**Text to read**
○ ○ ○

Short sellers made a profit by betting against stocks in 2022, only the second year during the past five years.
Choosing to bet against stocks such as electric vehicle manufacturer Tesla (TSLA), internet giant Amazon (AMZN) and tech behemoth Meta Platforms (META) turned out to be the top three money makers for short sellers whose returns beat the S&P 500.
U.S. equity and ADR short sellers generated a profit last year as shorts were up $300 billion in year-to-date mark-to-market profits on an average short interest of $973 billion, an increase of 30.83% for 2022, according to Ihor Dusaniwsky, managing director of predictive analytics at S3 Partners, a New York-based financial data company in a January report.
Shorts Outperform S&P 500
The returns of the shorts managed to outperform the long returns of the larger cap S&P 500 and broader Russell 3000 but underperformed the more tech-based Nasdaq slightly during a volatile year that began with Russia's invasion of Ukraine, a rebound in crude oil prices and an economy that faced high inflation rates and rising interest rates.

○ ○ ○

**Brief 1**
From the text on short sellers in 2022, list the three stocks named as the top money makers for betting against, along with their ticker symbols.
**Brief 2**
In the short-selling text, what average short interest is given for U.S. equity and ADR short sellers in 2022?
**Brief 3**
Carry on the text about short sellers' 2022 returns from its last sentence.

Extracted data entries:
○ ○ ○

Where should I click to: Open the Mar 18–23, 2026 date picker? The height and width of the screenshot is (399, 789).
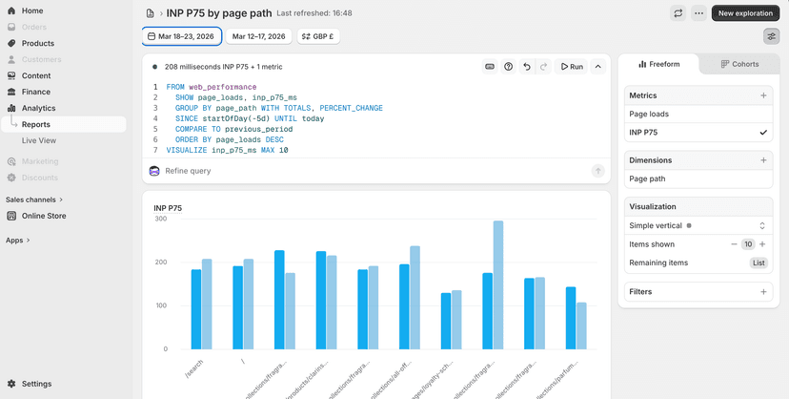(x=182, y=36)
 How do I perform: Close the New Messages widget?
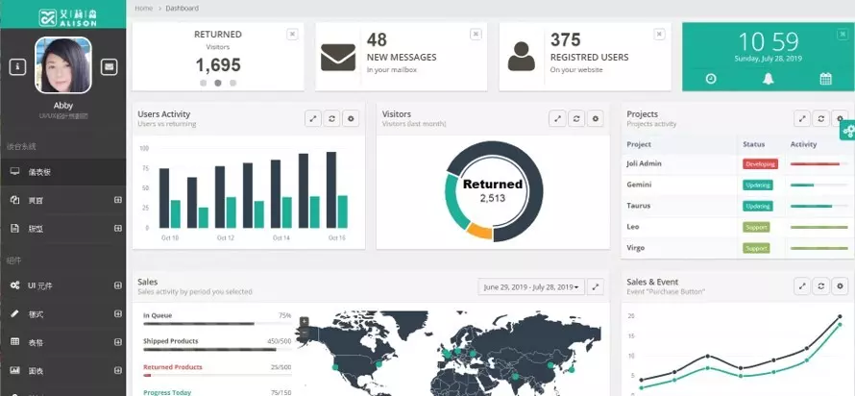[475, 34]
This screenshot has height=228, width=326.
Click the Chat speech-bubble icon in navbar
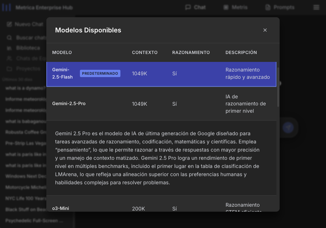pos(187,7)
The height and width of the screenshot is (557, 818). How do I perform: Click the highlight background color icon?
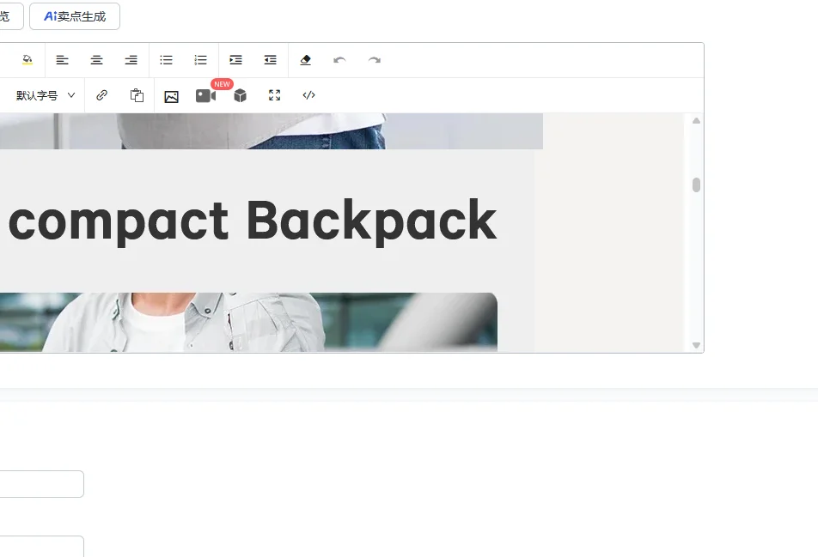27,60
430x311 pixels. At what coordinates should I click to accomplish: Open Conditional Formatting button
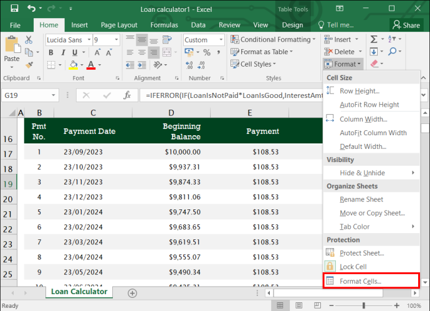[273, 39]
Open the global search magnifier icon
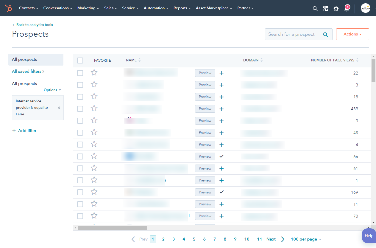 coord(315,8)
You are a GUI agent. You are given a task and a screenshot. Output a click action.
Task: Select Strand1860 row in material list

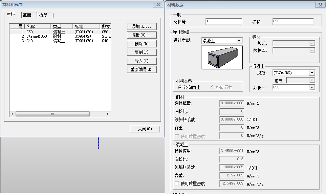click(x=37, y=36)
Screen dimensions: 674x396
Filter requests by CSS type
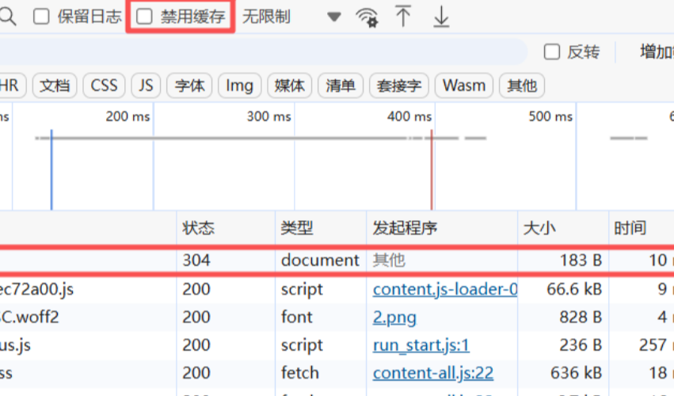coord(104,86)
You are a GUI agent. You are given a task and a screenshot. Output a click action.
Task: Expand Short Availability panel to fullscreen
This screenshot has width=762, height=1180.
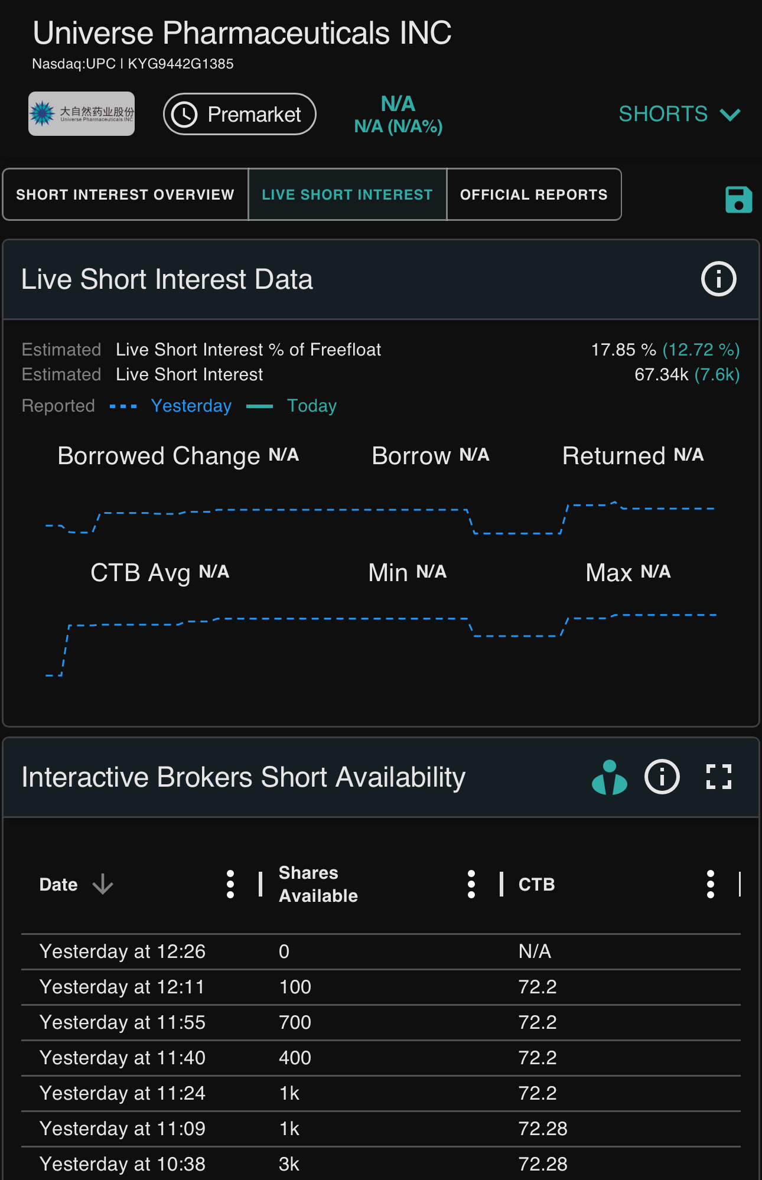coord(718,777)
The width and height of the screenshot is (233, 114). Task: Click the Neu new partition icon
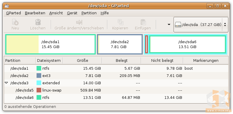pyautogui.click(x=15, y=22)
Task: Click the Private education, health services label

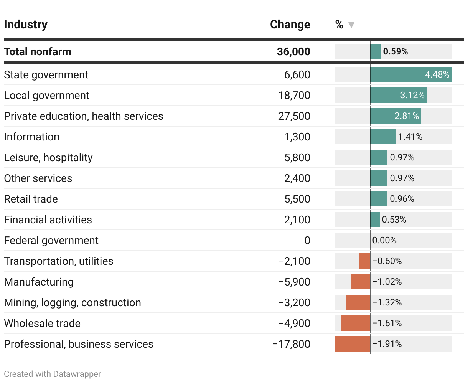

○ ○ ○

**Task output 1**
Tesla (TSLA), Amazon (AMZN), Meta Platforms (META)

**Task output 2**
$973 billion

**Task output 3**
The performance of short sellers during the past five years beat the returns of the overall market.
"Short sellers have usually outperformed the market over the last five years, earning a higher positive return in down years while not posting as large a negative return on up years," he said. "Over the last five years, short-side negative returns were less than half of the expected negative returns relative to the S&P 500, Nasdaq, and Russell 3000 positive returns."
Institutional and retail traders who banked on communication services stocks declining earned the most profit, according to S3 Partners.
Shorts in the communications services and consumer discretionary sectors yielded over 50% positive returns on average while the average energy sector short was down 28% for the year.
Mega cap tech stocks were some of the most profitable shorts while Elon Musk’s $44 billion acquisition of Twitter "clobbered shorts with a 27% mark-to-market loss," Dusaniwsky said.
"Picking the correct sector to short was only half the battle - within each sector we saw a wide range of short-side winners and losers," he said.
Shorts who chose the consumer discretionary sector were up slightly more than 50% in 2022, since Tesla was the most profitable and largest average U.S. short in 2022.
Beyond Meat (BYND) Inc was the most profitable short in the consumer staples sector, while consumer basics such as like General Mills (GIS), Campbell Soup (CPB), Coca-Cola (KO), Kellogg (K), Phillip Morris (PM), and Hershey (HSY) showed "retail strength in an otherwise weak 2022," according to the report.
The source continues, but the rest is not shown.